** EXERCISE DIRECTIONS **
Continue the passage about the questions the Bible asks, picking up after its final sentence.

** GIVEN TEXT **
= = =

Frederick Buechner , in his book Listening to Your Life tells us this story. "On her deathbed Gertrude Stein is said to have asked, "What is the answer?" Then after a long silence, "What is the question?" Don't start looking in the Bible for the answers it gives. Start by listening for the questions it asks.

Buechner goes on to make the observation, "We are much involved, all of us, with questions about things that matter a good deal today, but will be forgotten by this time tomorrow--the immediate where's and when's and hows that face us daily at home and at work--but at the same time we tend to lose track of the questions about things that really matter--life and death questions about meaning, purpose and value. To lose track of such deep questions as these is to risk losing track of who we really are in our own depths and where we are really going. There is perhaps no stronger reason for reading the Bible than that somewhere among all those India paper pages there awaits for each reader, whoever he/she is, the one question which, though for years they may be pretending not to hear it, is the central question of his/her own life. Here is a few of them;

What is a man profited if he shall gain the whole world and lose his own soul? Mtt 16:26

Am I my brother's keeper? Gen 4:9

If God is for us who can be against us? Rom 8:31

What is truth? Jn 18:38

What does a man gain for all the toil at which he toils under the sun? Eccl 1:3

Who is my neighbor? Lk 10:29

What shall I do to inherit eternal life? Lk10:25"

And so we add--Do you not care that we are perishing?

Like so many of these Biblical questions--they say more about the questioner than the questioned.

All in all--the answer of God to Job and Jesus to the disciples is not a totally satisfactory one. Indeed we have to admit that the response is a little harsh.

= = =

** GIVEN INFORMATION **
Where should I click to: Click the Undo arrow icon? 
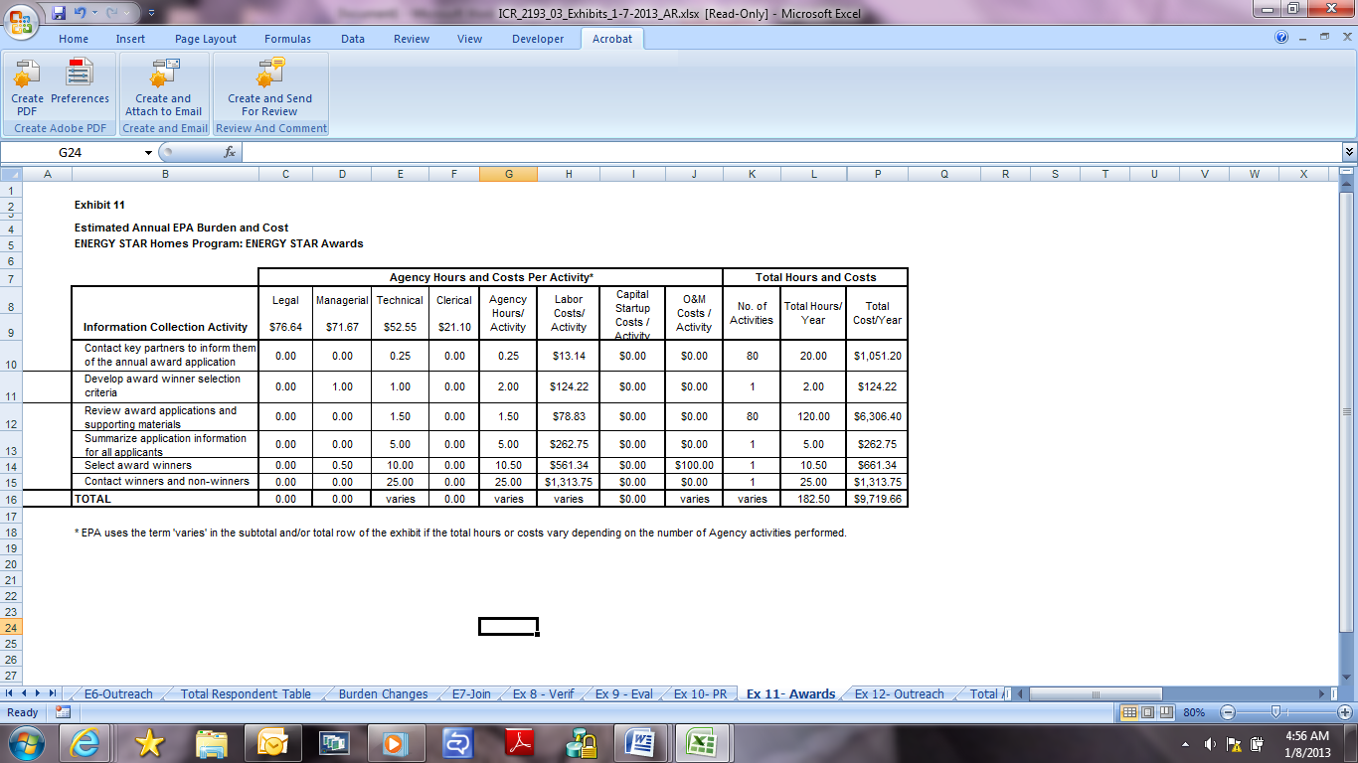(x=82, y=14)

= = =

** EXERCISE RESPONSE **
Our Old Testament lesson is only a small portion of the 122 verse diatribe that God addresses to Job. God responds to Job's questioning with another question. Where were you when I laid the foundations of the earth? Who determined its measurements or who stretched the line upon it? On what were its bases sunk? Who shut in the sea with doors and prescribed bounds for it and set bars and doors and said 'This far shall you come and no further and here shall your proud waves be stopped?" If Job wasn't feeling small already he certainly would be after God's honest confrontation. "Who is this that darkens counsel by words without knowledge?" Who do you think you are you flyspeck on the universe, you gnat in the world. Harsh--really harsh.

But no more so than Jesus questions to the disciples, "Why are you afraid? Have you STILL no faith?" Still no faith. What pathos is carried in those words--still no faith--any chimpanzee should have gotten it by now. Harsh!

Do you not care that we're perishing?

Perhaps the answers come to our pathetic story participants not so much in words but with actions.

Job I have come to address you; I have deigned to respond to you, to acknowledge you, to care for you. This great and awesome God bothers, bothers to converse with a flyspeck. This God who is master of the wind and the waves desires relationship with this mere human. So much does God care that he will not leave Job wondering. So much so that God speaks...even if it is to shout.

Ole and Lena were celebrating their fiftieth anniversary. Lena in a fit of romantic exuberance asks Ole, "Ole do you still love me." Ole looks at her with amazement, "Lena I told you that fifty years ago, if anything changes I'll let you know."

Do you not care that we are perishing? Do you not care?

And he rebuked the wind and the waves and he said to the sea "be still" and the wind ceased and there was a dead calm.

Do you not care that we are perishing? Need we ask?